En las conferencias primeras la
sensación de su desamparo se acentuaba. Aunque en ese entonces podía leer,
jamás llevó notas a ninguna conferencia. En ese caso hubiera tenido que
acercar demasiado el papel a la cara, perdiendo de paso esa comunicación con
el público que dependía de una aparente falta de contacto, de su estar «como
sumergido y por encima». Nunca ha habido un hombre más a solas consigo mismo
que se diera en la más acompañada y banal de las actividades literarias: una
conferencia pública. Ese aislamiento, ese sentirse solo ante la gente,
confería extrañeza, una calidad rara a lo que iba diciendo, y esto se acentuaba
cuando lo hacía en francés o inglés, ya que los idiomas extranjeros son un poco
«el otro mundo», el mundo de la fantasía, el más cercano por haber sido remoto.
Sus conferencias no afirmaban, no opinaban; él simplemente presentaba y, de
una manera tenue, preguntaba el porqué de su destino, de una actitud. Pues
cuando Borges hablaba de Heráclito o de Lawrence de Arabia estaba hablando de
sí mismo.
Bioy Casares y Manuel Peyrou, sus amigos
más íntimos, nunca asistieron a estas conferencias. ¿Una forma tácita de desaprobación?
Acaso. Aunque es posible que no les gustara el ambiente bullanguero que se
formaba en torno a las conferencias.
A pesar de su éxito, a la mayor
desenvoltura que le daba el tener un poco más de dinero, siempre que invitaba
a un grupo de amigas se adelantaba y pagaba las entradas. Nunca se le ocurrió
que tenía derecho a invitar sin pagar. (No olvidemos que estas conferencias
eran clases, cursos.)
Una vez que iba a dar una conferencia
sobre Lawrence de Arabia, y que tal vez le fue sugerida por doña Leonor, ya
que T. E. Lawrence era fervorosamente admirado por Victoria Ocampo, doña Leonor
invitó a Victoria.
La conferencia se dio en la Sociedad
Científica Argentina. Poco antes de iniciarse el acto se presentó Victoria con
un séquito, como era su costumbre, esta vez de siete personas: José Bianco,
secretario de redacción de Sur, Sofía Álvarez, secretaria privada de
Victoria; el escritor español y ex embajador de la República Ricardo Baeza;
María Rosa Oliver, en silla de ruedas con Pepa, su dama de compañía y Ralph
Siegmann, un joven alemán amigo suyo; cerraba el cortejo Enrique Pezzoni, muy
joven entonces. Victoria no saludó a nadie, ni siquiera a Borges, que esperaba
tímidamente junto a la boletería y entró al salón seguida de su escolta, mientras
los ujieres se apartaban deferentemente y yo aprovechaba para unirme al
cortejo.
La mera presencia de Victoria Ocampo
había dejado pasmados por el honor a los organizadores del curso.
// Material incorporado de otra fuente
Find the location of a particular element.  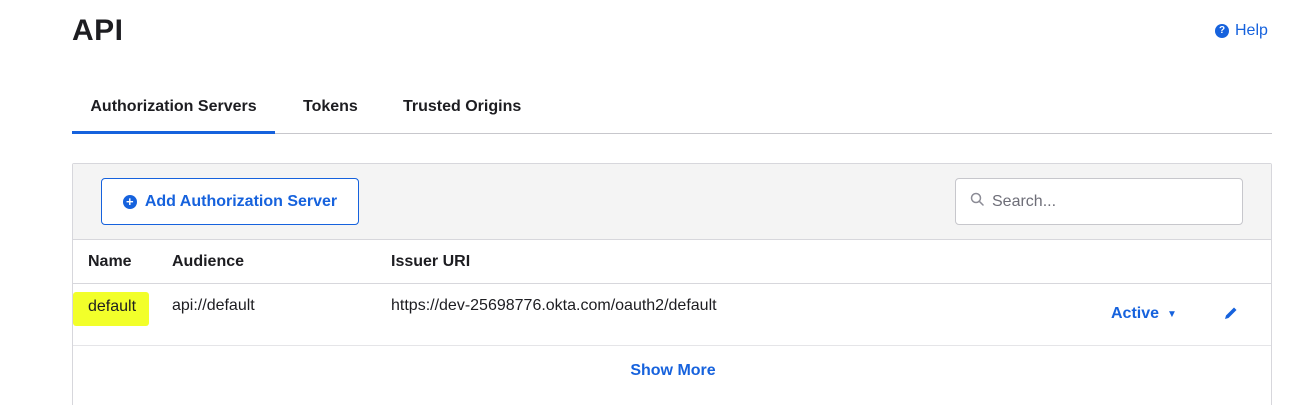

status-dropdown: Active ▼ is located at coordinates (1144, 314).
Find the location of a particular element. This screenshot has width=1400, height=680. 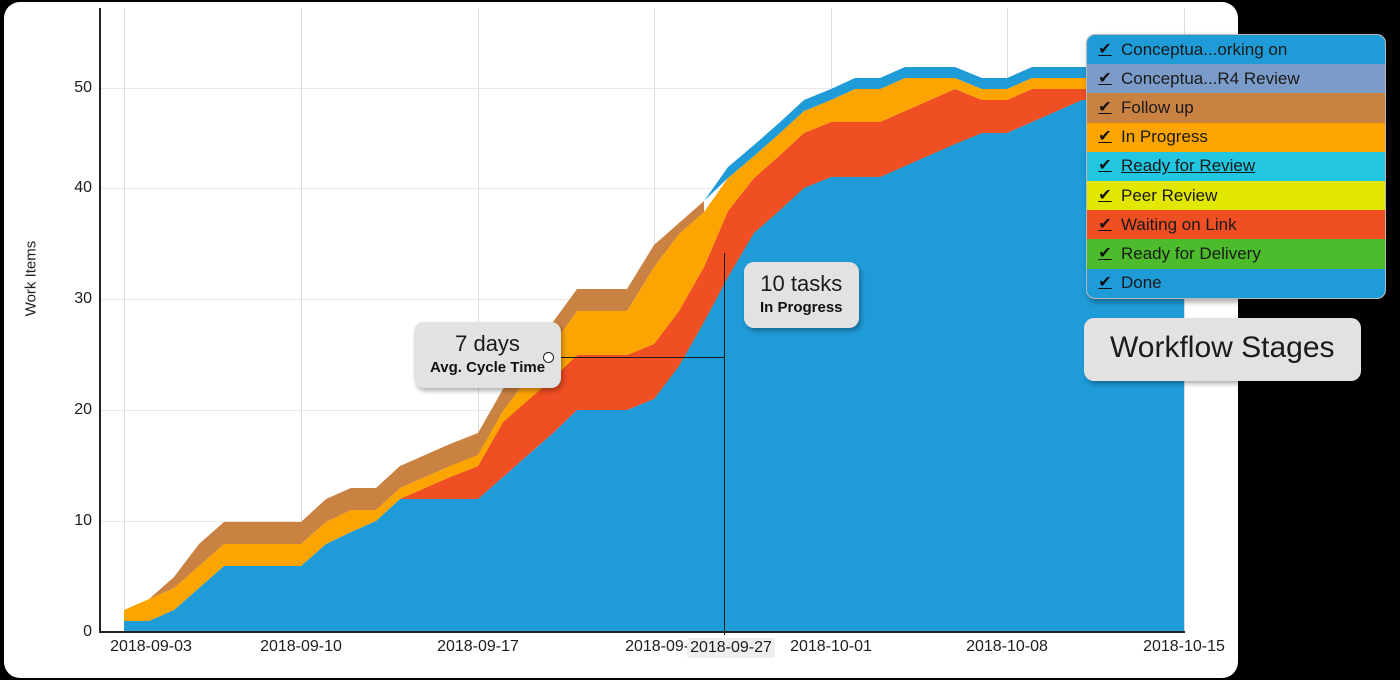

legend-item-5: ✔ Peer Review is located at coordinates (1236, 196).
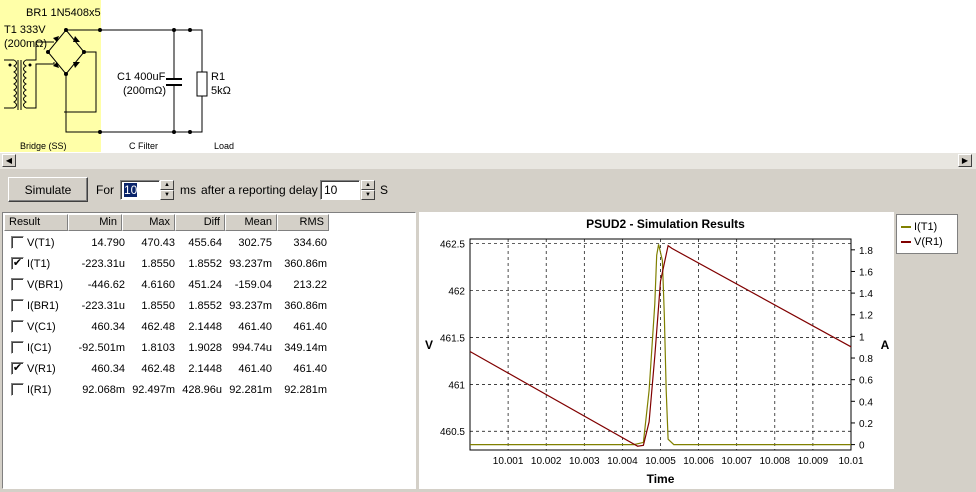  Describe the element at coordinates (205, 243) in the screenshot. I see `row-diff: 455.64` at that location.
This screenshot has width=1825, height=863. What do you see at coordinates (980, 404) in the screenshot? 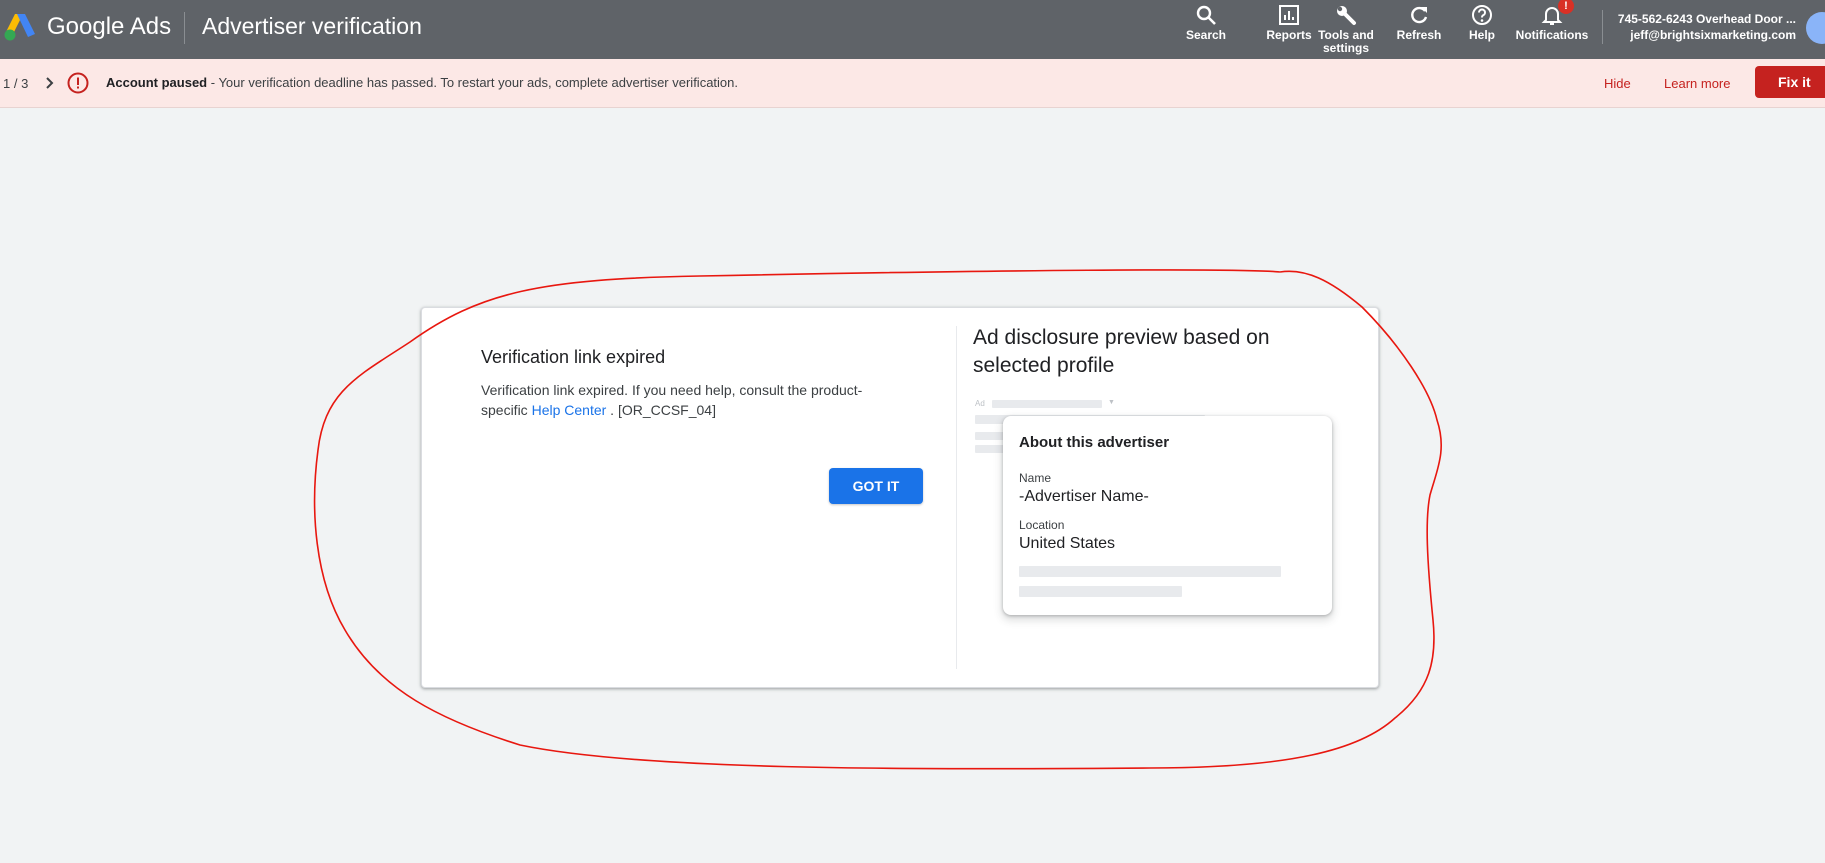
I see `ad-label: Ad` at bounding box center [980, 404].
Al terminar comenté esto con Georgie. Le
dije que era una tontería comprar las entradas de sus amigos: él tenía derecho
a invitarnos libremente, como Victoria lo había demostrado. Georgie pareció
molesto y, cuando insistí, me contestó: «Bueno..., son cosas de Victoria.
Probablemente es por eso que siempre me he sentido incómodo con ella».
Y siguió pagando la entrada de sus
amigas.
* Una
vez en una entrevista dijo que los militares en su patria «nunca habían oído el
zumbido de una bala». (Cito de memoria.) Eso es todo.